Empire Asquith was a 7,082 ton cargo ship which was built in 1944. In 1947 she was sold and renamed Brockley Hill. Further name changes were Starcrest in 1951, Argosy in 1957 and Nezihi Ipar in 1960. She was scrapped in 1970.

History

Wartime

Empire Asquith was built by Shipbuilding Corporation Ltd, Newcastle upon Tyne. She was yard number 9, launched on 4 September 1944 and completed in November 1944. She was built for the Ministry of War Transport and managed by R Chapman & Son.

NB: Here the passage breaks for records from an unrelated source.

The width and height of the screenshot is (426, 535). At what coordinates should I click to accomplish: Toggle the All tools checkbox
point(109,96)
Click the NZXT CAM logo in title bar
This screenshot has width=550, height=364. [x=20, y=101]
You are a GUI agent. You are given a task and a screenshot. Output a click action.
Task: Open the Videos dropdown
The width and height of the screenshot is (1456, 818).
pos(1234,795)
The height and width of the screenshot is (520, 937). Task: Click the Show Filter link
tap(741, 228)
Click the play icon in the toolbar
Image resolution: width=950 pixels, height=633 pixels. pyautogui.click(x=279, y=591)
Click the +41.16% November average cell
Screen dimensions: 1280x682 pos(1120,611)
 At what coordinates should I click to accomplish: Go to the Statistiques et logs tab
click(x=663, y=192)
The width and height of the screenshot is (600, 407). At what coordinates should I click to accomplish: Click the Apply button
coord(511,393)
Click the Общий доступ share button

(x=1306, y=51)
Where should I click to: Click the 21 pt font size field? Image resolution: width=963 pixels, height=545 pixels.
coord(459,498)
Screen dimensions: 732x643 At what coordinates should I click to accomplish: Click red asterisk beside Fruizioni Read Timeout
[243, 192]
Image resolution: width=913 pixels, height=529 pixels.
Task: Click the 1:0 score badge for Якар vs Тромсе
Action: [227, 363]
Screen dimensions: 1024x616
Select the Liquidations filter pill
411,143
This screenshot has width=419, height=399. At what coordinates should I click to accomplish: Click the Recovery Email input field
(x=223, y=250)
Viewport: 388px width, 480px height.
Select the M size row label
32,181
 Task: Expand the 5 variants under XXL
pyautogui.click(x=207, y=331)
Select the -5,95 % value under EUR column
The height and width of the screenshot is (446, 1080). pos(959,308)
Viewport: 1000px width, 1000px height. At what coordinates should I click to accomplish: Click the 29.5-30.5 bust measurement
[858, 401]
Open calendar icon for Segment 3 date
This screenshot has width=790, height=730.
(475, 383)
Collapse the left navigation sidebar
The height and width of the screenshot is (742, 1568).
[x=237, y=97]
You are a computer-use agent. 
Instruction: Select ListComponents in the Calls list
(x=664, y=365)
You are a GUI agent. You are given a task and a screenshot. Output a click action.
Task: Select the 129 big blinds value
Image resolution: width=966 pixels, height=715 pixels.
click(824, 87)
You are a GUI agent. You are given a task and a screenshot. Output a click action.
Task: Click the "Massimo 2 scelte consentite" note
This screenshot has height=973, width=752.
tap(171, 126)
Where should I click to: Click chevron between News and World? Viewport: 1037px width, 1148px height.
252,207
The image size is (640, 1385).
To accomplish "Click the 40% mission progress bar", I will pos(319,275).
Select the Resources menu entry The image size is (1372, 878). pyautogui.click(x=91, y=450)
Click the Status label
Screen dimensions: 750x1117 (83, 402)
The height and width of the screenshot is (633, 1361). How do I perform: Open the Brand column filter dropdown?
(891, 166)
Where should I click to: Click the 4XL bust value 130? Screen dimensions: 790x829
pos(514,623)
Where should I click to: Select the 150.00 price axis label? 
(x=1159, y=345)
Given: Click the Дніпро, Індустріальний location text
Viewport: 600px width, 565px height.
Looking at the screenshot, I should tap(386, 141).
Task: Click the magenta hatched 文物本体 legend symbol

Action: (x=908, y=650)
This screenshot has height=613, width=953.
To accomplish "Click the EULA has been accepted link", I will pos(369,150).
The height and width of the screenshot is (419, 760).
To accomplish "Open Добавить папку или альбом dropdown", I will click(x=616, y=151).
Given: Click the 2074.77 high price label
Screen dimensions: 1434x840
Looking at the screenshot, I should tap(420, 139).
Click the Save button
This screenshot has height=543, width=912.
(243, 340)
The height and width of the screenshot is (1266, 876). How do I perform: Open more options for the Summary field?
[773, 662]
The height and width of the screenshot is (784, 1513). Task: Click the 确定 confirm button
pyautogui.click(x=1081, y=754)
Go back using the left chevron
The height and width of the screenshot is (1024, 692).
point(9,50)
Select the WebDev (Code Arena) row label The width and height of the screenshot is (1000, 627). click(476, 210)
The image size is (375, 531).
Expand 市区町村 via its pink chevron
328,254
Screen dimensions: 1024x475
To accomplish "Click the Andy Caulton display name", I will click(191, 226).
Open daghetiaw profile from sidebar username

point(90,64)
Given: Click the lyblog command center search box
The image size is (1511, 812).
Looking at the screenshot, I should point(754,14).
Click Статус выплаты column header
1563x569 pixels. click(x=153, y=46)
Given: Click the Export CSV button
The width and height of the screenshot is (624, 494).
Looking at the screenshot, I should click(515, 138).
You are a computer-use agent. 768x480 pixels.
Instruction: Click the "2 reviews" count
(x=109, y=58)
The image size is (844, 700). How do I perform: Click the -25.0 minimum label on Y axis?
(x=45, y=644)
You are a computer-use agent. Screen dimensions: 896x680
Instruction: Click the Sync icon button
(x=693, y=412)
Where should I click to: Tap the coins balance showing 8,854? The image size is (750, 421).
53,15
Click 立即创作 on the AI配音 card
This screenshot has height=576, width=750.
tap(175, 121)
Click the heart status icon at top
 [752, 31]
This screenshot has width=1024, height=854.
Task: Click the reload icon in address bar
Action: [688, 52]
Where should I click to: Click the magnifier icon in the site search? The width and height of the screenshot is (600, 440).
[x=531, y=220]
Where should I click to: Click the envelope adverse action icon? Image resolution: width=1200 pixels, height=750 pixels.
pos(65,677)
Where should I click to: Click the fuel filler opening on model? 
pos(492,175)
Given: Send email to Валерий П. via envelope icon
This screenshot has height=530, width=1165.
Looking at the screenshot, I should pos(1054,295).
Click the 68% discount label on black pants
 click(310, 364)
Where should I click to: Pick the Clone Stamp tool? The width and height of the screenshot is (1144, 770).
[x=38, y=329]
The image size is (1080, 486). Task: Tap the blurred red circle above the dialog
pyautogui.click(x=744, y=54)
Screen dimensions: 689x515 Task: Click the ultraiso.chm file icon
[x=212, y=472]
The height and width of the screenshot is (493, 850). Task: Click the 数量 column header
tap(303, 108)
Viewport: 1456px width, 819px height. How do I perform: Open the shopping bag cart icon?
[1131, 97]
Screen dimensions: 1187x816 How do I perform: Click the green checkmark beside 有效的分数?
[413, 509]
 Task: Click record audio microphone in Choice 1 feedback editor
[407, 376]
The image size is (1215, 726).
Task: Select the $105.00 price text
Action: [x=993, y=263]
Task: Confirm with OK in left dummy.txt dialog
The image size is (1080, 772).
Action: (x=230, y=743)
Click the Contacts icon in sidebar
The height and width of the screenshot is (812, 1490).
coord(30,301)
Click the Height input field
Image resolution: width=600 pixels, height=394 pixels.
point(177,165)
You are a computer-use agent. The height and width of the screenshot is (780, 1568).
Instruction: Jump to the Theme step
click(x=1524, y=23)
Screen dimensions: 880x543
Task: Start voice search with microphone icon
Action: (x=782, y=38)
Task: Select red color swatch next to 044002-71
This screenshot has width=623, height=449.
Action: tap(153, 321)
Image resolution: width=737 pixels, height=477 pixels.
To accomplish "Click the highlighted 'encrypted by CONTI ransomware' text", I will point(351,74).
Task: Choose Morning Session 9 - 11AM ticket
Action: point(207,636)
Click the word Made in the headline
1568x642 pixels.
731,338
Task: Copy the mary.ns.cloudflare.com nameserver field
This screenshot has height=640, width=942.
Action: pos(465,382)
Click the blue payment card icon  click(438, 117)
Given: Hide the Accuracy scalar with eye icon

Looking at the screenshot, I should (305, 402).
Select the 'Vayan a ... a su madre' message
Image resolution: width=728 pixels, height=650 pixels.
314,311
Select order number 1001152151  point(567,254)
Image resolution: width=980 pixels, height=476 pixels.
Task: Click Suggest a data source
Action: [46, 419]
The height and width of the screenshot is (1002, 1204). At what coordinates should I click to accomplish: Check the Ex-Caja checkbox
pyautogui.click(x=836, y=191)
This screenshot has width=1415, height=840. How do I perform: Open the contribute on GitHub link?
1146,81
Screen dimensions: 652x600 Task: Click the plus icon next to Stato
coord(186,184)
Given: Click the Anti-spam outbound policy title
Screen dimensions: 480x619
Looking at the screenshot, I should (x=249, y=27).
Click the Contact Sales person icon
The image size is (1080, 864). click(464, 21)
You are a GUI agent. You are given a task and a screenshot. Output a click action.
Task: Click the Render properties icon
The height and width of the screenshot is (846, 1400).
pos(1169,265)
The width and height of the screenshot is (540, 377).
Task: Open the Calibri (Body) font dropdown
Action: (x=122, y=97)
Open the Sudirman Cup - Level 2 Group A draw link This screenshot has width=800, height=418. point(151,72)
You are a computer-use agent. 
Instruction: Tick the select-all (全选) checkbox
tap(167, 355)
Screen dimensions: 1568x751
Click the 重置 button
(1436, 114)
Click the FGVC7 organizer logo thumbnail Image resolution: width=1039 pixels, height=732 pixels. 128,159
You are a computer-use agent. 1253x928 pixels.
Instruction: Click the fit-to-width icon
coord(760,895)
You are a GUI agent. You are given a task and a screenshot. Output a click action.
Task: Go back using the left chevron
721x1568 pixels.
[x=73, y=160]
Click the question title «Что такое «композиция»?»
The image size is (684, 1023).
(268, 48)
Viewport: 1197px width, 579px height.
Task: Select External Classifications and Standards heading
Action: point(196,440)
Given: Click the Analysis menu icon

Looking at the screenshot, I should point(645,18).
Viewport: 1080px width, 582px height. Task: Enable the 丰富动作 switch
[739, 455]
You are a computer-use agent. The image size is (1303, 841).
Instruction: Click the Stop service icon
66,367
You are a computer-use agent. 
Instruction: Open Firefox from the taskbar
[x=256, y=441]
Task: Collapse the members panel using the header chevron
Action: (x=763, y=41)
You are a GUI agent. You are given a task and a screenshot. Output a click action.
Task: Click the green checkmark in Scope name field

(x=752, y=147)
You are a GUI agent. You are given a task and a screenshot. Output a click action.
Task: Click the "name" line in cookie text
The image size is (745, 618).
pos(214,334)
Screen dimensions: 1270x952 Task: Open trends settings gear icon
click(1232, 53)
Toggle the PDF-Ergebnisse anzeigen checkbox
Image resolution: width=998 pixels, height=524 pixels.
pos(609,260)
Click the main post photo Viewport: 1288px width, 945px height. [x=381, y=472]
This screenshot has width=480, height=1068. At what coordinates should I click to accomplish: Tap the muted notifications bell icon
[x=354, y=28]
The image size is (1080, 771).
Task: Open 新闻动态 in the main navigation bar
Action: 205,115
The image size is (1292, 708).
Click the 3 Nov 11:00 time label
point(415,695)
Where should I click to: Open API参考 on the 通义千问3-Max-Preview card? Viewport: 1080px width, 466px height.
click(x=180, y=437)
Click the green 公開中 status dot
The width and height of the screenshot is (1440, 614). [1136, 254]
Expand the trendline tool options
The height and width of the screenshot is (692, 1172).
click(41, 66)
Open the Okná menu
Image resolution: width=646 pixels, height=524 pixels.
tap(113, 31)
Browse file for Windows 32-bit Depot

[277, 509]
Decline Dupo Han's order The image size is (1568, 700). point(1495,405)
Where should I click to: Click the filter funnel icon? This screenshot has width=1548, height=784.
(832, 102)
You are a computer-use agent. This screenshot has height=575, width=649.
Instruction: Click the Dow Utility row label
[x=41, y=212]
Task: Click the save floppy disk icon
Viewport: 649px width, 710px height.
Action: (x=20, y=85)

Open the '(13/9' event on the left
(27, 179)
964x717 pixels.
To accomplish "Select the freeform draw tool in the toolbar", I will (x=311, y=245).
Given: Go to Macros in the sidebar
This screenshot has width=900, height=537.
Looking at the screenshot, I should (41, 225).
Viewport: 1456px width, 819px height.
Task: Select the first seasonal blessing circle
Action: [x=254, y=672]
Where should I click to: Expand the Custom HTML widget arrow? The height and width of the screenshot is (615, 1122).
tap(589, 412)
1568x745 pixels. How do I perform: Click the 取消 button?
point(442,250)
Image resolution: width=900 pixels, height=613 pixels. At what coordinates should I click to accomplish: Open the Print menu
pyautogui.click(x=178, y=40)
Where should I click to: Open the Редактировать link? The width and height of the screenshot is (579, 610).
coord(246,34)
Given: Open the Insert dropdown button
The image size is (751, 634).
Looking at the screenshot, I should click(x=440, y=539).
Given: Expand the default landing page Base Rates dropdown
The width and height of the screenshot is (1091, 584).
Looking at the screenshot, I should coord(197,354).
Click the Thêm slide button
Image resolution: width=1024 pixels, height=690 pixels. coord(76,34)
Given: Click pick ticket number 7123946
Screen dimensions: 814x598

Empire Asquith was a member of a number of convoys during the Second World War.

SC167

Empire Asquith was a member of Convoy SC 167, which departed Halifax, Nova Scotia in mid February 1944 and arrived at Liverpool on 2 March. She was carrying a cargo of lumber bound for the Tyne.

Postwar
In 1946 management of Empire Asquith passed to Counties Ship Management (CSM). She was sold to the Brockley Hill Steamship Co Ltd in 1947, operating under CSM's management, and renamed to replace a previous SS Brockley Hill that had been sunk in 1941. In 1950 she was sold to Vandar Shipping Co Ltd who placed her under the management of Ivanovich & Co Ltd. She was sold to Crest Shipping Co in 1951 and renamed Starcrest, remaining under Ivanovich's management. In 1957, she was sold to the Compagnia Navigazione Phoenix, Panama and renamed Argosy, being sold to the Codemar Compagnia de Empresas Maritimas, Panama the following year. In 1960, she was sold to Ipar Transport Co, Istanbul and renamed Nezihi Ipar. She was laid up in Istanbul in 1962 and scrapped at Haliç in September 1970.

Official number and code letters
Official Numbers were a forerunner to IMO Numbers.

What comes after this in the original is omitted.